Una delle tante litanie che si sentono propalare dalle varie fanfare di regime riguarda questo assioma: “il tasso di disoccupazione italiano è sotto la media europea, per cui da noi le cose vanno meglio”.
Già questa affermazione apodittica di per se meriterebbe un approfondimento e un discernimento, ma facciamo finta che sia vero. Il tasso di disoccupazione è comunque uno degli indici primari della salute dell’economia. Qual è però il suo limite? Che viene calcolato sulla proporzione che esiste fra coloro che cercano lavoro e coloro che il lavoro ce l’hanno. Ovvero. Ci sono 100 persone, di cui 90 lavorano e 10 no, il tasso di disoccupazione sarò 10/90*100, ovvero 11 e rotti per cento. Questo cosa significa, significa che se uno non cerca lavoro perchè non ha speranza di trovarlo o perchè la sua condizione familiare non glielo consente (deve badare ai figli, deve badare ai genitori anziani eccetera) non risulta in questa statistica. Il tasso di occupazione invece riguarda proprio la quantità di persone che lavorano fra la popolazione attiva, che si calcola in quella compresa fra i 15 e i 65 anni. Nei paesi in cui le cose vanno bene questo tasso raggiunge l’85%. In Italia siamo attorno al 60%, ma con una componente femminile del 50, che è fra le più basse del Mondo e la più bassa dei paesi occidentali. Naturalmente questo tasso risente della grave discrasia che esiste fra il Nord e il Sud del paese.

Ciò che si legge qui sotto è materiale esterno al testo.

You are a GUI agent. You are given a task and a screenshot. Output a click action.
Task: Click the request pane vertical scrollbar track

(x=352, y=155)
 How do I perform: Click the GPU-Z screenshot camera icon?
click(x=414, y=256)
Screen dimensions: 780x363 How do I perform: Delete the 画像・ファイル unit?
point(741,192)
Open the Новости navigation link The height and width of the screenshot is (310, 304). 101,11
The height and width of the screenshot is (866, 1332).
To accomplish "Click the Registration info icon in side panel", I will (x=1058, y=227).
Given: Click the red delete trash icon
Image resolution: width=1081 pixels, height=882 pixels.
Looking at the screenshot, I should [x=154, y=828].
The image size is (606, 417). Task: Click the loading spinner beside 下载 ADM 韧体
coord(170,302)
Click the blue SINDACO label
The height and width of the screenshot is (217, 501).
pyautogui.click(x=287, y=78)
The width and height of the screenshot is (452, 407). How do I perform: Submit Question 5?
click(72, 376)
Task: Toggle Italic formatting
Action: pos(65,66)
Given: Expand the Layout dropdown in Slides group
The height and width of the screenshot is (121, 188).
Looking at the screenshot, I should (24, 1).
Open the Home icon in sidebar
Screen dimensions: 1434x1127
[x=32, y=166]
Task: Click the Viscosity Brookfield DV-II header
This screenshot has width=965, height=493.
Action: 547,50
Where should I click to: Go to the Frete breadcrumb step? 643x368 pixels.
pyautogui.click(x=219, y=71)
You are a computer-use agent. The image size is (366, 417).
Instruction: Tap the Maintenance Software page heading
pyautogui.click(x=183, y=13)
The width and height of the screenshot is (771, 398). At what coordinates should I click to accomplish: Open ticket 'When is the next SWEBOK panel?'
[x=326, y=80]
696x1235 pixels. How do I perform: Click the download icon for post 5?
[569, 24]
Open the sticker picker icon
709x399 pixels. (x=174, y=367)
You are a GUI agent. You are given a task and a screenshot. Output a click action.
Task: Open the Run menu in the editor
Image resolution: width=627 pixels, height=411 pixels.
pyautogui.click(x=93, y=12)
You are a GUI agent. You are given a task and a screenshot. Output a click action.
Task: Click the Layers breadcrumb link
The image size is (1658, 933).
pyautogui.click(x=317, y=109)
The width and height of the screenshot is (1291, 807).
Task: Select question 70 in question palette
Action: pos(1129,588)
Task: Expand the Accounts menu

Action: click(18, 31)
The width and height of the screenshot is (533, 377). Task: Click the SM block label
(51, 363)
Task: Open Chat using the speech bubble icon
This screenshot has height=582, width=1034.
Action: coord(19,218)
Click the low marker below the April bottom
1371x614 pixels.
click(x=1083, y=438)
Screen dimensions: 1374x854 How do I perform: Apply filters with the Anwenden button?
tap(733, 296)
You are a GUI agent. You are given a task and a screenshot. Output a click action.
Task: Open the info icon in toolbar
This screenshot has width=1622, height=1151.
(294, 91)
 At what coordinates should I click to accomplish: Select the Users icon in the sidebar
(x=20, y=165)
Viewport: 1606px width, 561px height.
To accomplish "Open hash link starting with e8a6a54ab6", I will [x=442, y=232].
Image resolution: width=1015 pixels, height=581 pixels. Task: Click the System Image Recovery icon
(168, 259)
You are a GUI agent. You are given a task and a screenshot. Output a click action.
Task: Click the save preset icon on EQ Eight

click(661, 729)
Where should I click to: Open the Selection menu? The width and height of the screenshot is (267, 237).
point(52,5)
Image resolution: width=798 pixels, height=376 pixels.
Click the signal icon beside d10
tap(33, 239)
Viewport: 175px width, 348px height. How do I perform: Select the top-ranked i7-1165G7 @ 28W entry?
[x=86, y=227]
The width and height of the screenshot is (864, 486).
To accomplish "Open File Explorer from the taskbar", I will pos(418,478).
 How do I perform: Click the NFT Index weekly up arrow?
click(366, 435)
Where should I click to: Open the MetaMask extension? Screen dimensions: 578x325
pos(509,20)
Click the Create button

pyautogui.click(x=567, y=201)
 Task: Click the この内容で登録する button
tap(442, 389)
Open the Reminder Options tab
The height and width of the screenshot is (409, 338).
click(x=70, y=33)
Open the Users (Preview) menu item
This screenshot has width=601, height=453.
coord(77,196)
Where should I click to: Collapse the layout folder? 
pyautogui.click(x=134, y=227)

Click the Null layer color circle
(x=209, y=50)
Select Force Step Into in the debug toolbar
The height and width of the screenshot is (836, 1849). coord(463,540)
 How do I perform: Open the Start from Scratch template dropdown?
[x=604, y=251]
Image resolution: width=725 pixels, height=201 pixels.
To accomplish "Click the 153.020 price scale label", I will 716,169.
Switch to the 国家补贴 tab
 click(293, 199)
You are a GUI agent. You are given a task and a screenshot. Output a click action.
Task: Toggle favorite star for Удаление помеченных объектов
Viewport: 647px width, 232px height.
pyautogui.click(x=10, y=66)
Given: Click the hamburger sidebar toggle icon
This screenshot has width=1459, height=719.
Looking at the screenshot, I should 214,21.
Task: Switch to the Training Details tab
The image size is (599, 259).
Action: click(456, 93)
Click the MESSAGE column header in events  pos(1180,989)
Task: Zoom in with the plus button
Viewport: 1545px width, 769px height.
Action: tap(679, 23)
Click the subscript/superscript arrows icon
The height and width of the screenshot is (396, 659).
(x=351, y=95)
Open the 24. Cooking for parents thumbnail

Non solo. Questo numero tiene anche conto di tutte quelle persone che per un qualche motivo si trovano a ricevere un sussidio come la cassa di integrazione, per cui risultano essere persone attive ed occupate, quando in realtà gravano (ovviamente loro malgrado) sulla collettività.
Tutto questo per dire che, non ostanti i procalmi di ottimismo, il tema del lavoro resta centrale e la politica non sembra affatto accorgersene, salvo rare lodevoli eccezioni.